## Problem description:
Without skipping or changing anything, print all the entries.

## Information shown:

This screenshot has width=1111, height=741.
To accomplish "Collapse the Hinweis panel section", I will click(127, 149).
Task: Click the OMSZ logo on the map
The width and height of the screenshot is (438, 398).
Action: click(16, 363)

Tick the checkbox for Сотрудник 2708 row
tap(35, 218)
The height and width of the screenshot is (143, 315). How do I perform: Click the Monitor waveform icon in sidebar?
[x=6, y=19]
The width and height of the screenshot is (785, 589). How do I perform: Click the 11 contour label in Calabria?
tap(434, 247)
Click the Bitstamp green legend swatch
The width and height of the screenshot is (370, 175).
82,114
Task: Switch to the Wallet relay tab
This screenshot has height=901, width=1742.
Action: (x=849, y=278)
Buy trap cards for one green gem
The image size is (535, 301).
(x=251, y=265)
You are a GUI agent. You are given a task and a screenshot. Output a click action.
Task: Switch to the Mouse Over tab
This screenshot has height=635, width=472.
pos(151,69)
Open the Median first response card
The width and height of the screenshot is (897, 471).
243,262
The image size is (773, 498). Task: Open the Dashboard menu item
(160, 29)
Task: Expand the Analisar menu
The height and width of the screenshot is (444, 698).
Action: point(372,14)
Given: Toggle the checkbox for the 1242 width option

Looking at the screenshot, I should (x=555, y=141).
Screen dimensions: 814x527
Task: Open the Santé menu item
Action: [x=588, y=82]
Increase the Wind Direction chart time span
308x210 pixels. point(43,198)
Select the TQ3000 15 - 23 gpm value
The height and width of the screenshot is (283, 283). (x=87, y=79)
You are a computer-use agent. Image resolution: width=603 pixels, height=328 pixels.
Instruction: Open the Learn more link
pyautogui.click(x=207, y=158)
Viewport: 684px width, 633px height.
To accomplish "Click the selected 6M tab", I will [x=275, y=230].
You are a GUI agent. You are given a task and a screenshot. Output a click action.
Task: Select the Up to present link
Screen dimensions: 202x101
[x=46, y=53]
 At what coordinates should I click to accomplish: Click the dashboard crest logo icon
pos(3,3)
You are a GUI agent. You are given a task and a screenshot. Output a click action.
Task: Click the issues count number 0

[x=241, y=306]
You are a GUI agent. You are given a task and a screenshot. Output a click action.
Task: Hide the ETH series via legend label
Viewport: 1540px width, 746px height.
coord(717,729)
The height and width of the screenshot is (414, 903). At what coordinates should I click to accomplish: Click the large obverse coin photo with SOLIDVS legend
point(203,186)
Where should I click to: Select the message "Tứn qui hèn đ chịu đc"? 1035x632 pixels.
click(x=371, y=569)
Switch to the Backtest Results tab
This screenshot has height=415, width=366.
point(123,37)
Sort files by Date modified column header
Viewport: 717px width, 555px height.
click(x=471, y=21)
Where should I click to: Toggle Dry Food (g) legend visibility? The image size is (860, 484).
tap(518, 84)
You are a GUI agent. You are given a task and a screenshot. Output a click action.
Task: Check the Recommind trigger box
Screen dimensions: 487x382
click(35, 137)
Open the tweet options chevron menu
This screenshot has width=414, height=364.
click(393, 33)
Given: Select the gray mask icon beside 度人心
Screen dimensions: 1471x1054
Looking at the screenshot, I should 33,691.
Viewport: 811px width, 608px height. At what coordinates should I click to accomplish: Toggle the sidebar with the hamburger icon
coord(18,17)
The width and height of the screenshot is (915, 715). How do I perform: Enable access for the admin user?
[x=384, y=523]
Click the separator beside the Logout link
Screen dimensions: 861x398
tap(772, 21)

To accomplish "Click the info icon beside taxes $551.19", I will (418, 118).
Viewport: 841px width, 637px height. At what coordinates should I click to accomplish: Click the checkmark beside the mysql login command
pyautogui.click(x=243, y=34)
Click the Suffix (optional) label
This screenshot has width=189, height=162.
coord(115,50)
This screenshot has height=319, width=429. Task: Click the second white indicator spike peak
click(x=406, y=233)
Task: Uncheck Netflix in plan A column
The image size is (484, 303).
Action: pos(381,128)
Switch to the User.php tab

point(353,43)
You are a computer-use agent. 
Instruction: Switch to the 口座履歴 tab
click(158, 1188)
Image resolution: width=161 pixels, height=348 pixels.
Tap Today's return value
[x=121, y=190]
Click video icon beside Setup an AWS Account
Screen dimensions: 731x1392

## Solution for this exercise:
This screenshot has width=1111, height=741.
To accomplish "Collapse the Hinweis panel section", I will click(127, 149).
Task: Click the OMSZ logo on the map
The width and height of the screenshot is (438, 398).
Action: click(16, 363)

Tick the checkbox for Сотрудник 2708 row
tap(35, 218)
The height and width of the screenshot is (143, 315). How do I perform: Click the Monitor waveform icon in sidebar?
[x=6, y=19]
The width and height of the screenshot is (785, 589). How do I perform: Click the 11 contour label in Calabria?
tap(434, 247)
Click the Bitstamp green legend swatch
The width and height of the screenshot is (370, 175).
82,114
Task: Switch to the Wallet relay tab
This screenshot has height=901, width=1742.
Action: (x=849, y=278)
Buy trap cards for one green gem
The image size is (535, 301).
(x=251, y=265)
You are a GUI agent. You are given a task and a screenshot. Output a click action.
Task: Switch to the Mouse Over tab
This screenshot has height=635, width=472.
pos(151,69)
Open the Median first response card
The width and height of the screenshot is (897, 471).
243,262
The image size is (773, 498). Task: Open the Dashboard menu item
(160, 29)
Task: Expand the Analisar menu
The height and width of the screenshot is (444, 698).
Action: point(372,14)
Given: Toggle the checkbox for the 1242 width option

Looking at the screenshot, I should (x=555, y=141).
Screen dimensions: 814x527
Task: Open the Santé menu item
Action: [x=588, y=82]
Increase the Wind Direction chart time span
308x210 pixels. point(43,198)
Select the TQ3000 15 - 23 gpm value
The height and width of the screenshot is (283, 283). (x=87, y=79)
You are a computer-use agent. Image resolution: width=603 pixels, height=328 pixels.
Instruction: Open the Learn more link
pyautogui.click(x=207, y=158)
Viewport: 684px width, 633px height.
To accomplish "Click the selected 6M tab", I will [x=275, y=230].
You are a GUI agent. You are given a task and a screenshot. Output a click action.
Task: Select the Up to present link
Screen dimensions: 202x101
[x=46, y=53]
 At what coordinates should I click to accomplish: Click the dashboard crest logo icon
pos(3,3)
You are a GUI agent. You are given a task and a screenshot. Output a click action.
Task: Click the issues count number 0

[x=241, y=306]
You are a GUI agent. You are given a task and a screenshot. Output a click action.
Task: Hide the ETH series via legend label
Viewport: 1540px width, 746px height.
coord(717,729)
The height and width of the screenshot is (414, 903). At what coordinates should I click to accomplish: Click the large obverse coin photo with SOLIDVS legend
point(203,186)
Where should I click to: Select the message "Tứn qui hèn đ chịu đc"? 1035x632 pixels.
click(x=371, y=569)
Switch to the Backtest Results tab
This screenshot has height=415, width=366.
point(123,37)
Sort files by Date modified column header
Viewport: 717px width, 555px height.
click(x=471, y=21)
Where should I click to: Toggle Dry Food (g) legend visibility? The image size is (860, 484).
tap(518, 84)
You are a GUI agent. You are given a task and a screenshot. Output a click action.
Task: Check the Recommind trigger box
Screen dimensions: 487x382
click(35, 137)
Open the tweet options chevron menu
This screenshot has width=414, height=364.
click(393, 33)
Given: Select the gray mask icon beside 度人心
Screen dimensions: 1471x1054
Looking at the screenshot, I should 33,691.
Viewport: 811px width, 608px height. At what coordinates should I click to accomplish: Toggle the sidebar with the hamburger icon
coord(18,17)
The width and height of the screenshot is (915, 715). How do I perform: Enable access for the admin user?
[x=384, y=523]
Click the separator beside the Logout link
Screen dimensions: 861x398
tap(772, 21)

To accomplish "Click the info icon beside taxes $551.19", I will (418, 118).
Viewport: 841px width, 637px height. At what coordinates should I click to accomplish: Click the checkmark beside the mysql login command
pyautogui.click(x=243, y=34)
Click the Suffix (optional) label
This screenshot has width=189, height=162.
coord(115,50)
This screenshot has height=319, width=429. Task: Click the second white indicator spike peak
click(x=406, y=233)
Task: Uncheck Netflix in plan A column
The image size is (484, 303).
Action: pos(381,128)
Switch to the User.php tab

point(353,43)
You are a computer-use agent. 
Instruction: Switch to the 口座履歴 tab
click(158, 1188)
Image resolution: width=161 pixels, height=348 pixels.
Tap Today's return value
[x=121, y=190]
Click video icon beside Setup an AWS Account
Screen dimensions: 731x1392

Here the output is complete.